Recently, Yao et al.3 applied this strategy to search for bacterial cis-regulatory RNAs. Because cis-regulatory RNAs are often upstream of genes, they clustered regions upstream of homologous genes. We call this approach a “gene-oriented” pipeline. They avoided the need for accurate alignment by using a tool called CMfinder4 that can predict RNA motifs in unaligned sequences in the face of low sequence conservation, extraneous flanking regions and unrelated sequences. The method successfully recovered most known RNA families in Firmicutes annotated in the Rfam5 database and elsewhere. Coupled with careful manual evaluation of top-ranking results, this paper and Weinberg et al.6 identified 29 novel RNAs including several candidate riboswitches, most of which subsequently have been experimentally validated.7–11 However, this approach will detect ncRNAs only if they are well-represented upstream of homologous genes. For example, ncRNA genes that are independently transcribed (e.g. SRP, RNaseP, tRNAs) will tend to maintain particular neighboring genes only through a narrow phylogenetic range. This is true of some ncRNAs in the Firmicutes (and Yao et al.3 generally recovered these), but others will be missed. Another important example of ncRNAs that might be missed by a gene-oriented approach are cis-regulatory RNAs that regulate several non-homologous genes in a phylogenetically narrow range of species. One such example is the purine riboswitch family discussed below.
The main contribution of this paper is the development of an “IGR-oriented pipeline” that clusters intergenic regions (IGRs) based on a combination of sequence and structure similarity, independent of gene context, for purposes of ncRNA discovery. We believe it can identify ncRNAs that are difficult to find with a gene-oriented strategy. For example, our IGR-oriented approach (unpublished data) correctly predicted seven related riboswitches regulating purine biosynthesis genes in Mesoplasma florum12 with no close relatives in other sequenced species, exactly the second scenario outlined above.

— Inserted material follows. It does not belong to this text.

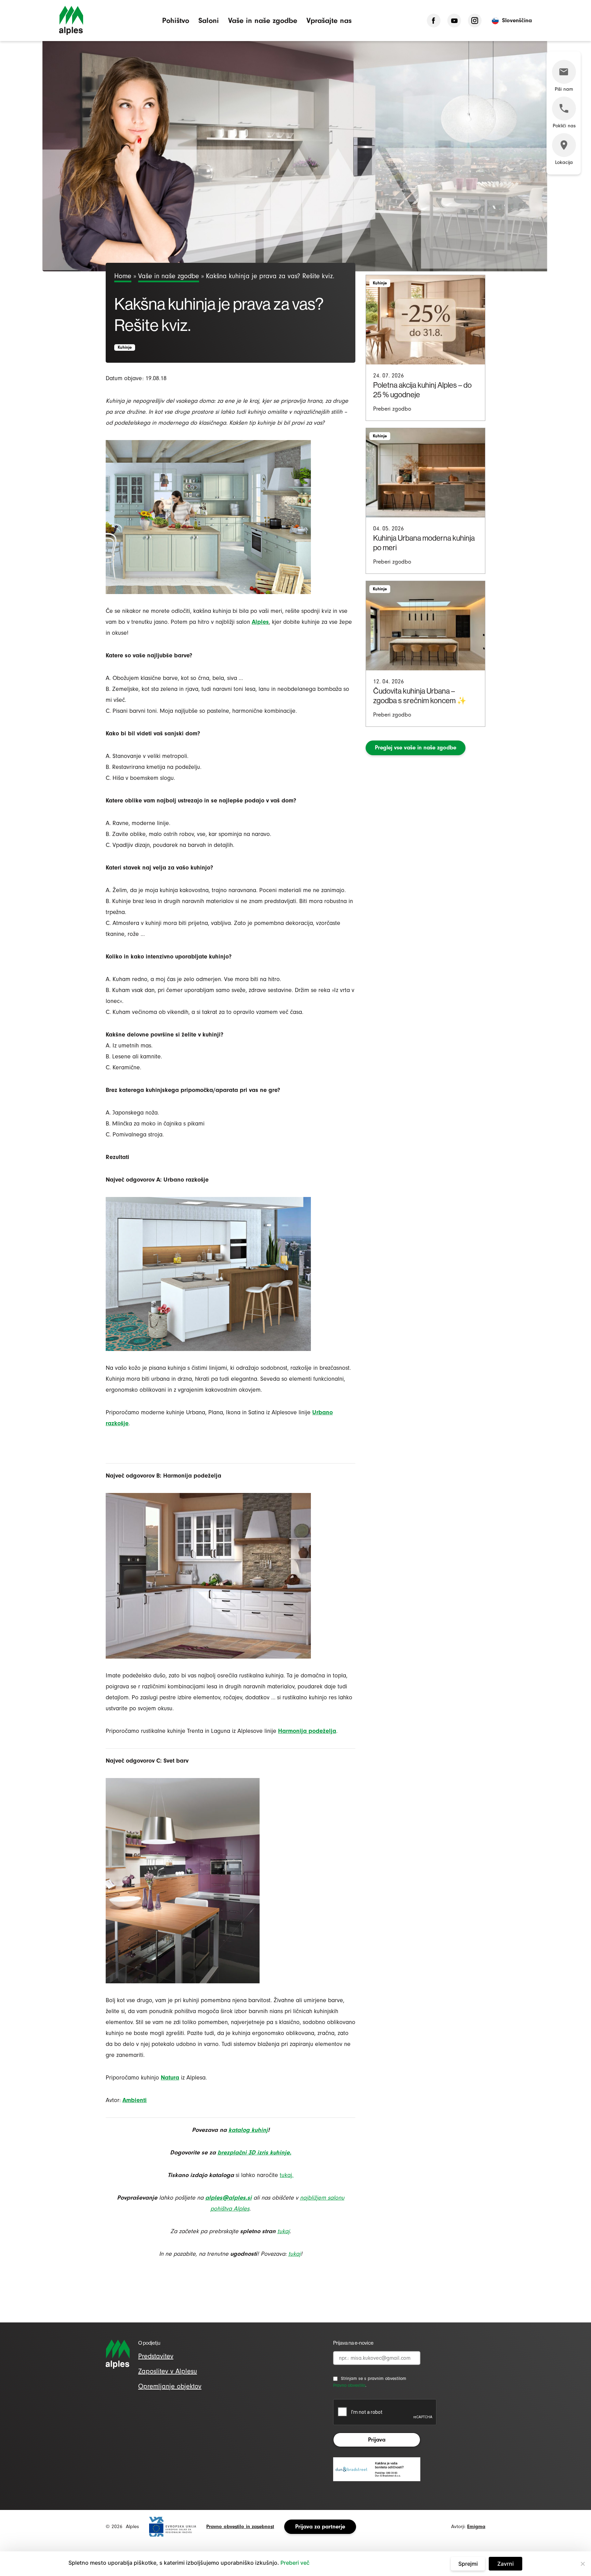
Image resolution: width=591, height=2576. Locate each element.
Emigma (476, 2526)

The key challenge with an IGR-oriented approach is identifying and clustering homologous segments of IGRs. Traditional structure-based methods can perform well but are extremely slow,13 making them impractical for genome-scale searches. On the other hand, sequence-based methods like BLAST are poor at detecting remote homologs of RNAs, with performance dropping sharply as sequence similarity falls below roughly 60% identity.13 Unfortunately, most RNA families of interest have sequence identities of 50% or less. The main contribution of this paper is to show that, despite these difficulties, IGR-oriented approaches are feasible. In particular, although individual BLAST matches may be of indifferent quality, we find that the aggregate information in clusters of such matches is sufficient to recover strong RNA motifs in many cases, especially when coupled with a clustering procedure that exploits the patchy nature of these weak matches and some secondary structure information.
1.2. Efficient pipeline for detecting ncRNAs
Our approach to detecting ncRNAs computationally starts with identifying homologous RNA sequences. To do this without gene context, we search through entire intergenic regions (IGRs) of several species for homology. Homologous ncRNAs usually exhibit some conservation in primary sequence, so the most obvious approach is to cluster IGRs based on sequence similarity as detected by programs such as BLAST or SSEARCH.14–16
Detection of similarity, however, is often difficult without exploiting the significant conservation of RNA structure seen in many ncRNAs, yet traditional structure-based methods are impractically slow. We design a novel lightweight approach that incorporates both secondary structure information and primary sequence homology via BLAST, referred to as the folded-BLAST approach. The goal is to achieve the best sensitivity possible, while maintaining feasible search time.
A significant additional complication in the clustering step is that RNAs may contain multiple domains with recognizable homology, but these domains may be separated by dissimilar regions. To account for this, we design a hierarchical clustering method that, given a set of pairwise homology hits, heuristically merges and clusters overlapping sequences. Finally, as in Yao et al.'s pipeline,3 the clusters can be used to predict motifs, which in turn can be used to scan genomes for more motif instances (motif scan).
Our proposed pipeline for a given input set of genomic sequences, then, consists of the following steps: (1) intergenic region extraction, (2) homology search, (3) hierarchical clustering, (4) motif discovery, and (5) motif scan.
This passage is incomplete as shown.